World News

A Bajo la “truffa del parente” fallisce grazie a una vicina

BORGOFRANCO D’IVREA

Un tentativo di truffa al telefono è stato sventato per un soffio nei giorni scorsi nella tranquilla Bajo Dora: ma ora la comunità è in allarme e drizza le antenne. E almeno altri cinque casi, con il medesimo modus operandi si sono registrati a Borgofranco. Il raggiro è di quelli più frequenti in questo periodo: il malvivente contatta la vittima per telefono, spacciandosi per carabinieri e dicendo che un familiare è stato coinvolto, oppure che ha provocato un incidente, e che ha urgente bisogno di soldi per pagare l’avvocato.

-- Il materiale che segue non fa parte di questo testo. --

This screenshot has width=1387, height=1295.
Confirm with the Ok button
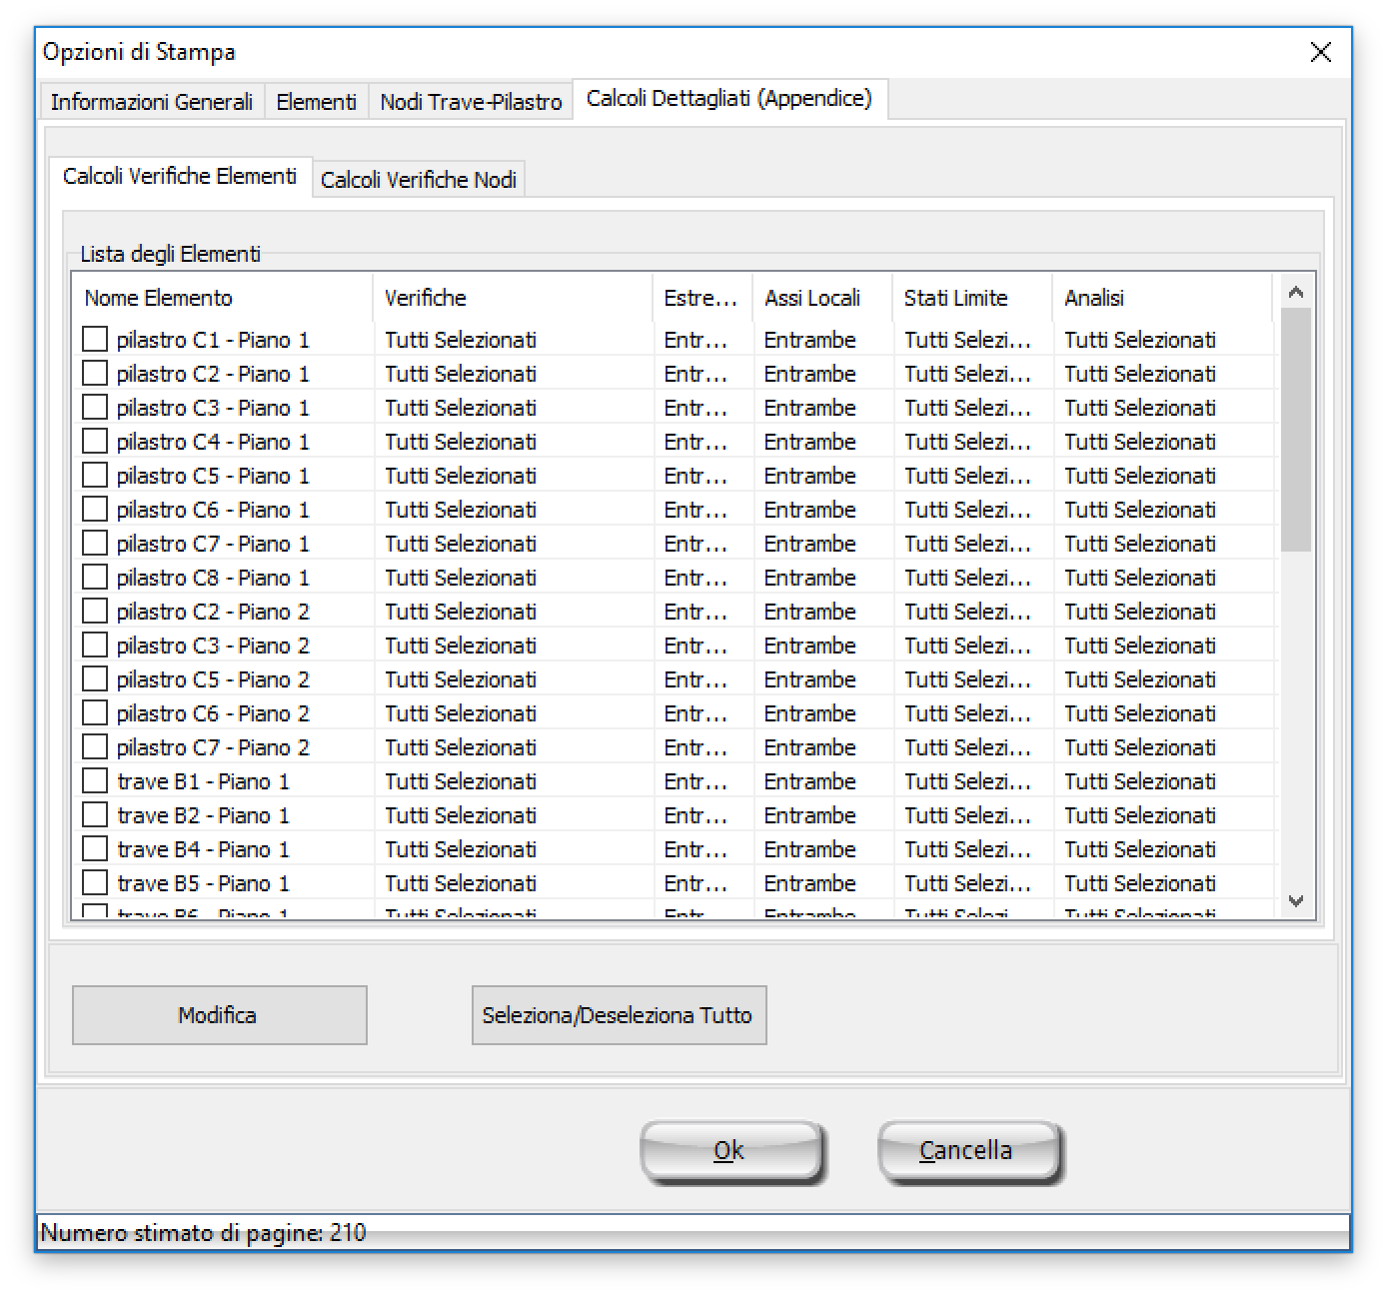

Così è successo a una pensionata di 80 anni residente a Bajo.

«Il finto carabiniere – racconta la figlia – le ha detto che il nipote adolescente, di cui conoscevano il nome, con il motorino aveva investito una persona. Un altro complice si fingeva mio nipote impaurito e chiedeva a mia madre (sua nonna) aiuto. Mia madre spaventata non ha riconosciuto ovviamente le voci ed è andata nel panico. I finti carabinieri le hanno detto che la persona investita aveva bisogno di cure urgenti e che servivano dei soldi. Dopo venti minuti hanno chiamato nuovamente annunciando di essere al cancello pronti a farsi consegnare il denaro. Per fortuna la nostra vicina di casa ha parlato con mia mamma e ha capito che si trattava di una truffa».

Il malvivente a quel punto si è allontanato, ma le telecamere presenti in zona ne hanno registrato l’immagine: un uomo alto di statura e piuttosto robusto. Immagini che potrebbero rivelarsi utili per le indagini dei carabinieri. Quelli veri però.

Intanto anche il sindaco Fausto Francisca ribadisce l’importanza di una comunità coesa, primo argine contro le truffe, oltre ai comportamenti resi noti dalle forze dell’ordine: non aprire la porta agli sconosciuti e in caso di dubbi sulla buona fede degli interlocutori chiamare subito il 112.

«Siamo in stretto contatto con i carabinieri – dice Francisca – dopo alcuni avvistamenti, nella speranza che i malviventi vengano scoperti». L’anno scorso altri truffatori avevano bussato alle porte di alcuni anziani di Bajo e San Germano: quella volta erano in due e si erano presentati come addetti della Smat, con il pretesto di controllare la qualità dell’acqua che sgorga dai rubinetti. Quattro i raggiri andati a segno all’epoca.

Si tratta di ondate di microcriminalità che in particolare si riversano nei piccoli centri, e che si fanno insistenti durante la stagione estiva, quando molti anziani restano soli nelle loro abitazioni con i figli e nipoti lontani poiché in vacanza. I cittadini quindi tornano a chiedere maggiori controlli da parte delle forze dell’ordine.

E potrebbe rimettersi in moto anche l’azione di controllo di vicinato che nel “paese dei Balmetti” si era organizzata lo scorso febbraio in seguito a un’ondata di furti.